Recently, I saw ran into a ’26 who was an orientation leader with me for the Class of 2029’s orientation week in fall 2025. After we said hi, I joked about him being a “soon-to-be retiree.” Alas, he’s graduating this spring, along with the other members of the Class of 2026, many of whom have almost become my elder sisters and brothers. Time passes by quickly. 

I’m glad that people from a wide variety of backgrounds and cultures at Dartmouth now know my name and say it with their own accents. There are people I call friends in the U.S. who support me. Even though I’m legally a “non-resident alien,” I’m not just a foreigner anymore. 


“I think I’ll make some friends

and maybe lose some from home.”


Yes, Dartmouth has turned out to be this ideal place they show on flyers and social media. It is gorgeous here, especially in spring and summer. I was not surrounded by so many mountains and trees before Dartmouth, and I do not regret choosing to live and study here. Some students might complain about its rurality, but I like how Hanover offers nature and not shiny, glamorous, tall buildings that you can find in other big cities. I can focus on what is most important to me, and my peers, too, don’t get distracted by the paradox of choice because there’s simply so little to choose from. It creates an environment where I can run into my friends from Maine or Connecticut sometimes several times a day. Unlike at a city school, we don’t define our friendships by going to some fancy store or eating out in a fancy restaurant. Our definition of friendship is defined through a canoeing activity in the Connecticut river or going on a Woccum with my friends. 

Do you remember a time when you didn’t fit into clothes you had bought a year ago? You outgrew them. We also outgrow places and people. This feeling occurred to me when I returned to Uzbekistan and felt disconnected from some of my friends from home. I definitely cherish the memory of them, but the feeling that we no longer could find a common ground was strange. I outgrew them. But I know I have the capacity to style and customize this “clothing of old friendship” if I put some effort into it. 


“I’m going to the first world,

where the money you and dad earned,

valued for only two weeks of groceries.

But don’t worry! I will be fine.”


I did end up fine.
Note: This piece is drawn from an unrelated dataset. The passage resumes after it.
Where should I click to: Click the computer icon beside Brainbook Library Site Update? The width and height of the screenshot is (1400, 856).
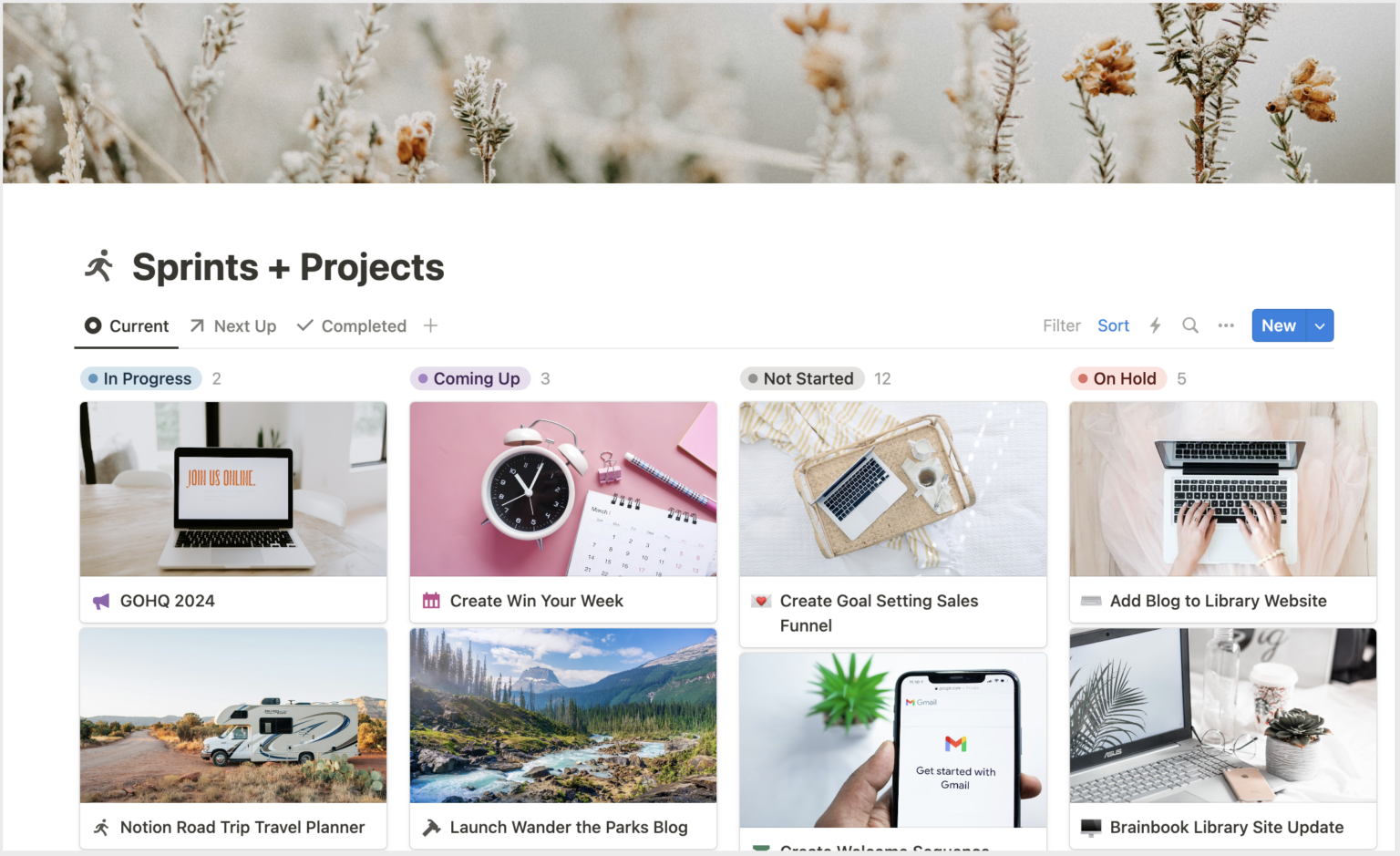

While it’s true that the average hourly wage of $16.25 per hour at Dartmouth goes much farther than the Uzbekistani som, affordability in the U.S. can be an issue. Still, there are a lot of resources, like the Dartmouth Free Market and the generosity of this campus, that make everything possible for me. 


“I don’t know what awaits me,

What kind of struggles will I overcome?

But I know you’ll be proud of me,

For all the reasons I’ve made so far.

Mom, we’ll be ten hours apart,

You’ll go to sleep earlier than me.

Now it’s the time for us to part,

When we meet again, it’ll already be one year.”


It does feel sometimes that the time barrier between my family and I can limit our conversations. Even if I try to call them a few times a week, I admit it doesn’t feel the same as once-in-a-while, in-person meetups would. Texts and calls aren’t a substitute for physical presence. However, this struggle has taught me to cherish every single possible moment I can have with my family, even if it’s online. 

I’m glad that my poem is being rewritten every day. I’m sure I will have many opportunities to live in a big city throughout my life, but for my college years, living in a remote area with a close-knit community at “Dartmız” is my choice, and it’s one that I’m grateful for.